Em termos de política, o maior erro da esquerda seria o de esperar tranquilamente as eleições de 2022, sem buscar avançar sobre o governo no momento de sua maior fragilidade até aqui. Esse cálculo estritamente eleitoral subestima a capacidade de estrago de uma liderança fascista como Bolsonaro (ele vai tentar tumultuar as eleições e, se tiver condições, “melar” o processo), bem como desconsidera a possibilidade de que ele venha a recuperar forças, em maior ou menor grau, até o pleito eleitoral daqui mais de um ano. Lula e a direção majoritária do PT parecem focados quase que exclusivamente na preparação das alianças (amplas) e do posicionamento eleitoral para 2022. Um grave erro.

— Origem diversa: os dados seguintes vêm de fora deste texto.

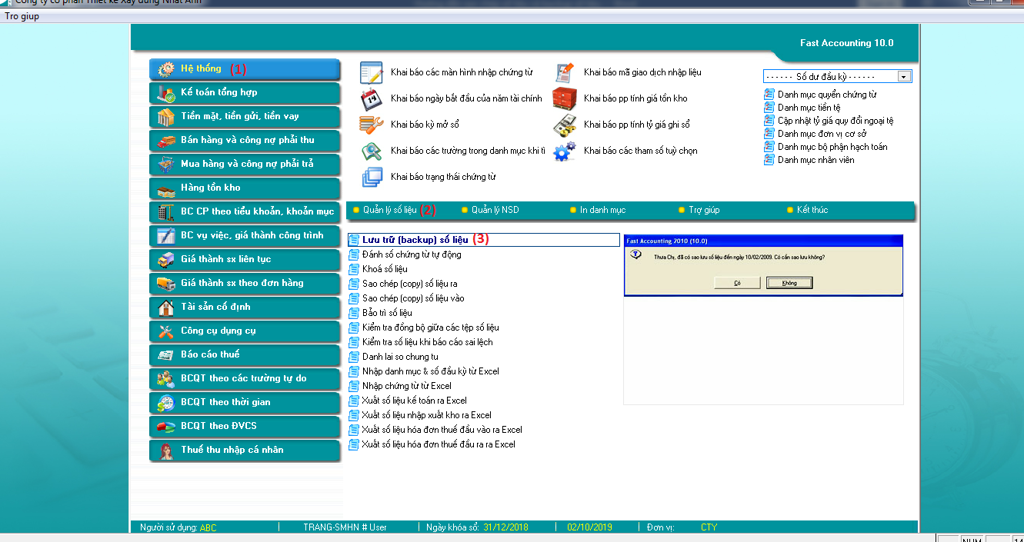Open Khoá số liệu function
1024x542 pixels.
[385, 269]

A Frente de Esquerda dos partidos e movimentos sociais articulada na Campanha Fora Bolsonaro precisa retomar a ofensiva nas ruas, jogando peso total para a construção de um grande ato nacional em 07 de setembro. Levar mais gente às ruas do que o bolsonarismo nesse dia simbólico, poderá ser a pá de cal na campanha golpista em curso. Além de derrotar o golpismo, a mobilização social é fundamental para barrar os projetos de contrarreformas e privatizações em andamento no Congresso.